また、大きな責任を負ってまで仕事に人生かけたくない、という意見も多いようです。出世すれば、部下の面倒も見なければなりませんし、責任の大きさで見れば逃げたくなる気持ちも分かりますね。
出世したくない理由⑤:現場主義
仕事で昇進したくない理由5つ目は、「仕事内容」にあるようです。昇進して管理職にでもなれば、現場で実務の仕事に携わるのは難しいでしょう。
現場の仕事が楽しくて仕方ないという人は、現場から離れたくないという意味で昇進したくないと考える人も多いようです。
みんなの声
営業/26歳女性
勿論、出世には興味がないわけではありません。しかし、私は現場での仕事が楽しくできればもっと続けていたい気持ちが強いです。どの職業でも「営業が好きだから」「ものづくりをしたい」と思って昇進の打診を断り現場にい続ける人は多い気がします。それも仕事が大好きな人はなおさらだと思います。それが管理職になれば、どうしても書類と格闘する毎日をイメージしてしまいます。折角、毎日仕事が楽しいのに、それを手放したら仕事する意味がないっていうか……。
管理職に魅力を感じない!実務の方が楽しい
このように仕事に楽しさを見出している人こそ、現場の仕事が楽しいので「現場から離れたくない、出世したくない」という人が多いのかもしれませんね。
管理職になれば書類とにらめっこする仕事も勿論あるでしょう。実務の仕事に携われなくなる可能性は高いです。このように、現場での仕事に満足している人は、出世することで仕事が楽しくなくなるのではないかという不安もあるようですね。
出世しなかった場合の恐ろしいリスクとは?
現在、20代~30代の若者たちは仕事で昇進する願望があまりない事実が分かりましたね。紹介してきたように、出世を拒むのには「給料の減少・闘争心の低下・仕事への意欲低下・責任の増加・現場主義」など理由がたくさんあります。
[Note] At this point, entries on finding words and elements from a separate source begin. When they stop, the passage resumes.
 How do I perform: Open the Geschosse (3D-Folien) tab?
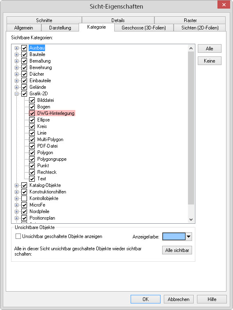[x=144, y=28]
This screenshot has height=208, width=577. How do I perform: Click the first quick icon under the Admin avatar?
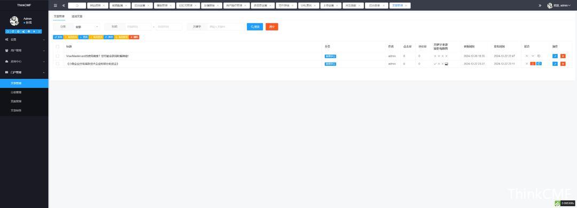pos(7,32)
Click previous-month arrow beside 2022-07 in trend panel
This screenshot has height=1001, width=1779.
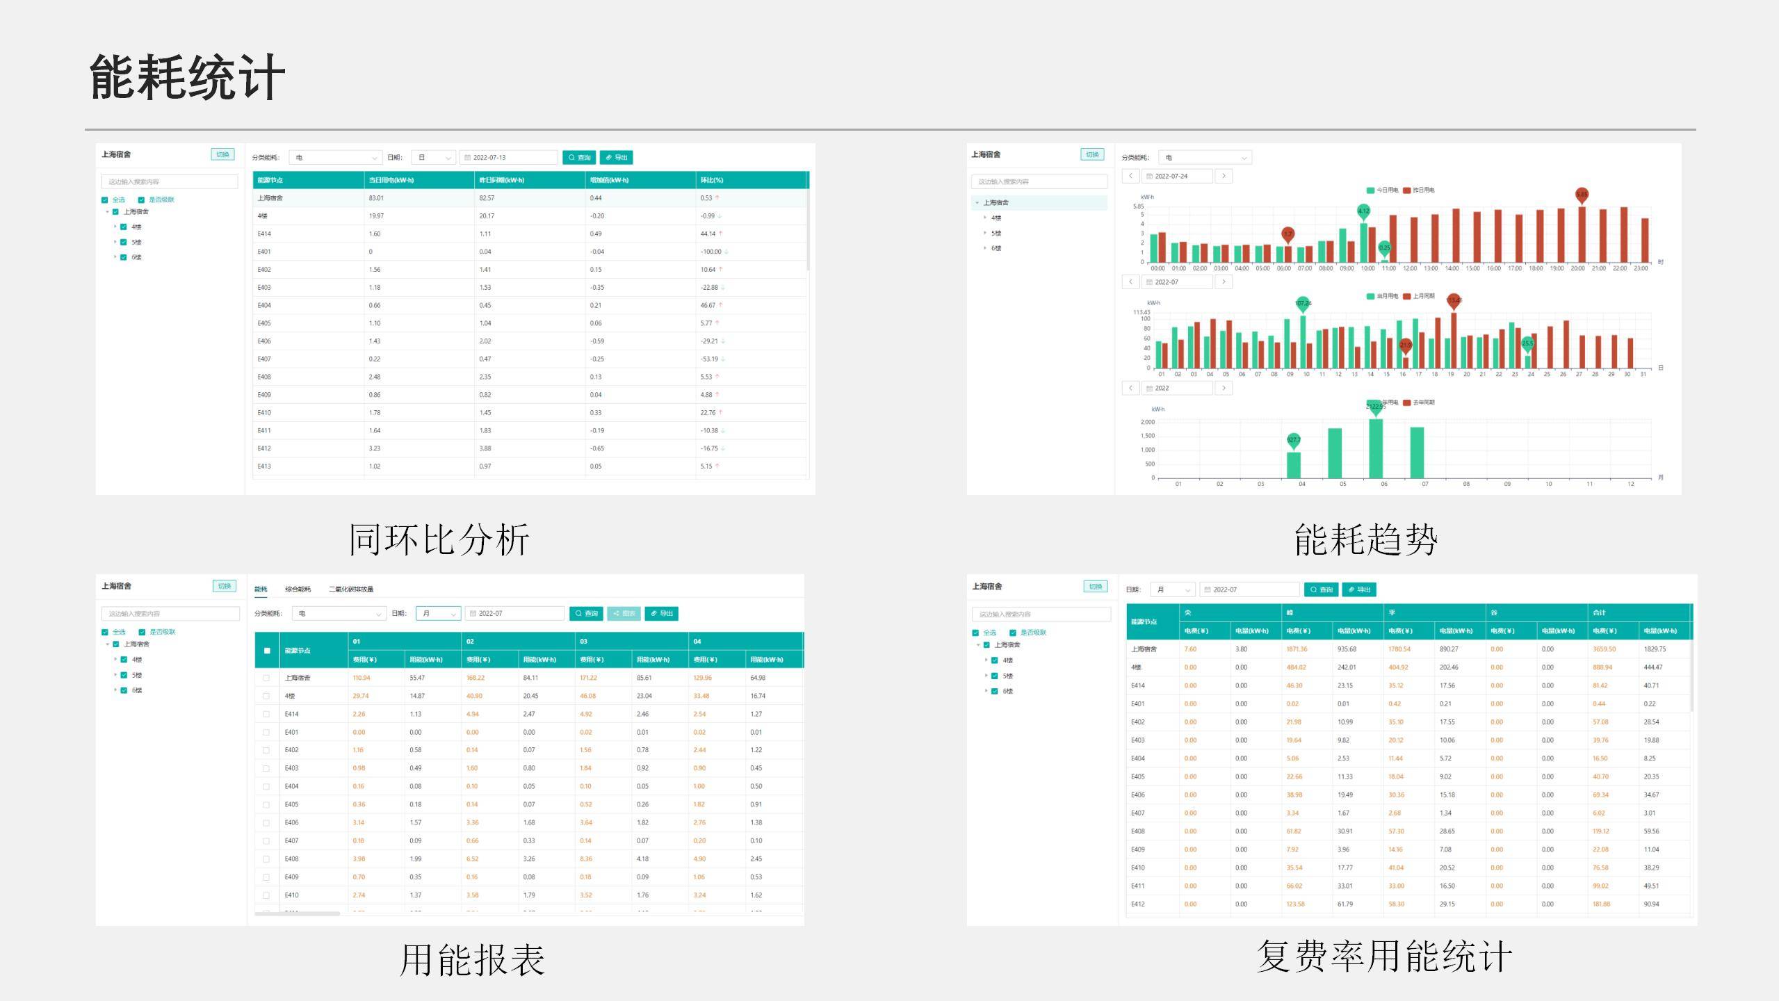(1130, 282)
ただ、将来のことはきちんと考えていますか?このまま、今と同じ条件でずっと働き続けていたいと思っても、そうはいかないかもしれません。今はまだ若いので大丈夫ですが、これから年を重ねて40代、50代となった時に後悔しても遅いのです。ここで、仕事で昇進しなかった場合のリスクについて見ていきましょう。
リスク①:リストラ対象にされるかも
仕事で昇進しないままでいた場合の1つ目のリスクとしては、中高年になった時に「リストラ対象にされるかも」しれない点があります。中高年で平社員ともなれば、上司が年下という可能性も出てきます。そうなれば、年下上司としても扱いづらいはずです。
また、いつまでも平社員でいる中高年は仕事ができないと思われる可能性もあるのです。会社としてもリストラするとしたら戦力外の社員から切りたいので、真っ先にリストラ対象にされる危険性が高まります。
リスク②:体力的に厳しくなるかも
仕事で昇進しないままでいた場合の2つ目のリスクは、「体力的に厳しくなるかも」しれない点です。こちらも若いうちは現場での仕事も問題なくできるかもしれませんが、40代、50代になってくれば若い時と同じように動くのはキツイ話です。
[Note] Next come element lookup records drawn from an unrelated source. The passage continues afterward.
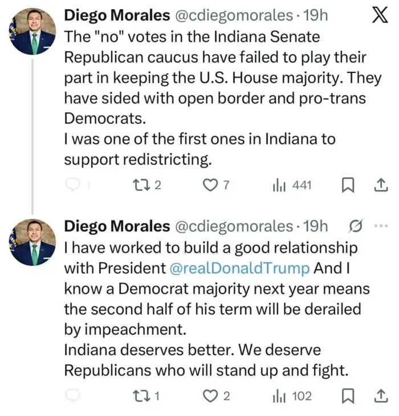View analytics showing 441 views

click(x=279, y=185)
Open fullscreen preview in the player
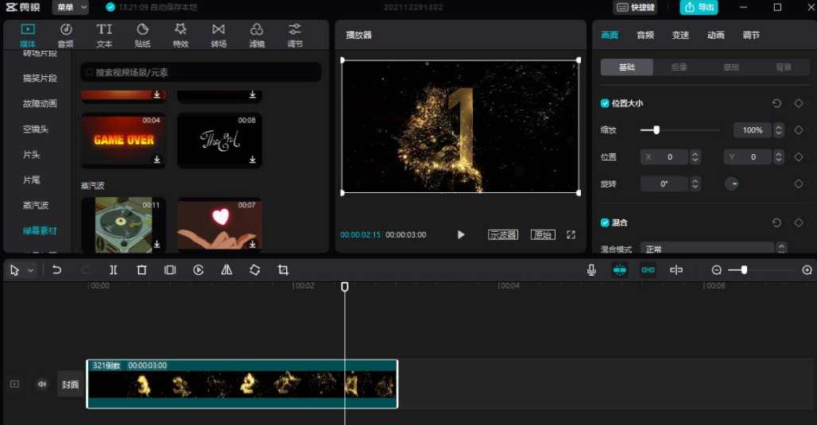Image resolution: width=817 pixels, height=425 pixels. coord(571,235)
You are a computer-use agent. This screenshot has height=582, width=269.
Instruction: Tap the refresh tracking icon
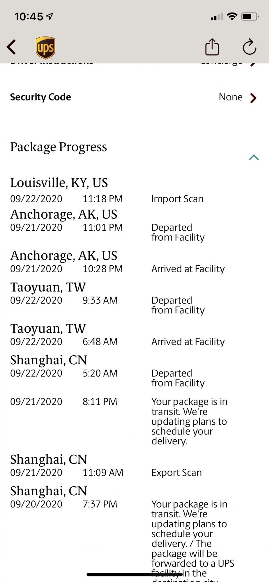pyautogui.click(x=249, y=47)
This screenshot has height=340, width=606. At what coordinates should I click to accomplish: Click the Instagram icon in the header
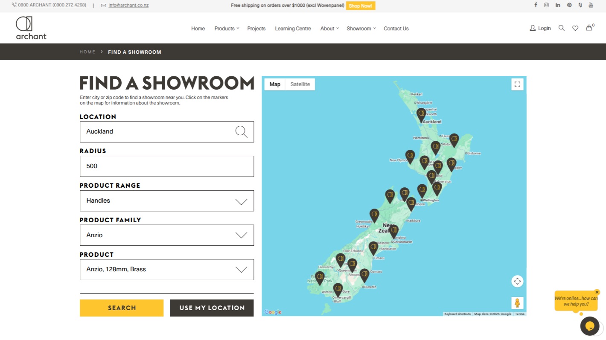coord(547,5)
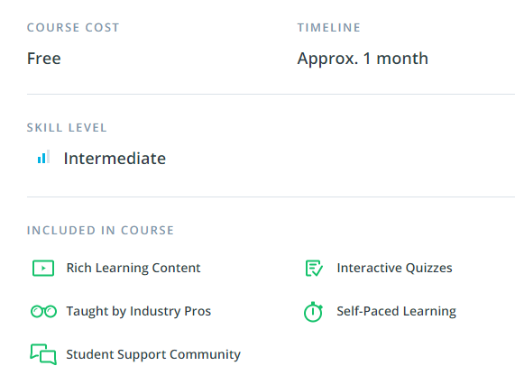
Task: Click the divider line below Free
Action: [x=271, y=94]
そうなると現場ではだんだん使えない人材になってしまいます。本人としても仕事ができなくなってくるのは精神的に応えてくるはずです。そうなれば、体力的に厳しくなるのは避けられません。
リスク③:会社に居場所がなくなるかも
出世しなかった場合、会社に居場所がなくなる可能性もあります。20代~30代の若いうちは肩書のない、平社員でも問題はないかもしれませんが、40代50代で平社員のままだと、リストラがなくても周囲の目が厳しくなる可能性があるのです。かなりの人格者でなければ、周囲から慕われることはまずないでしょう。
さらに40代50代は年収に大きな差が出てくる時期です。出世意欲のない自分は平社員の年収のままで、同級生や会社の後輩が出世して自分よりもはるかにいい年収を得ていると知ったとき、どう思うでしょうか。
会社に居場所がないと気づいて転職活動をはじめたとしても、優れたスキルや実績がなければ、より条件の良い会社への転職は難しくなります。
出世したい人の現状とは?
若者の中には出世したいと考えている人も当然います。出世に対して、どのような意識を持っているのでしょうか?出世したい人の現状について調べました。
女性よりも男性の方が出世意欲が高い傾向に
女性よりも男性の方が出世意欲が高い傾向があります。
株式会社クロス・マーケティングが実施した「若手社員の出世・昇進意識に関する調査」によると、20代男性で「絶対に出世したいと思っている」と回答したのは22.4%であるのに対し、20代女性で「絶対に出世したいと思っている」と回答したいのはたったの6.0%という結果が出ています。
30代男性で「絶対に出世したいと思っている」と回答した人は11.6%となり、20代男性と比較すると減少しています。30代女性で「絶対に出世したいと思っている」と回答する人は8.0%と、20代女性と比較すると増加していますが、30代男性の割合には及びません。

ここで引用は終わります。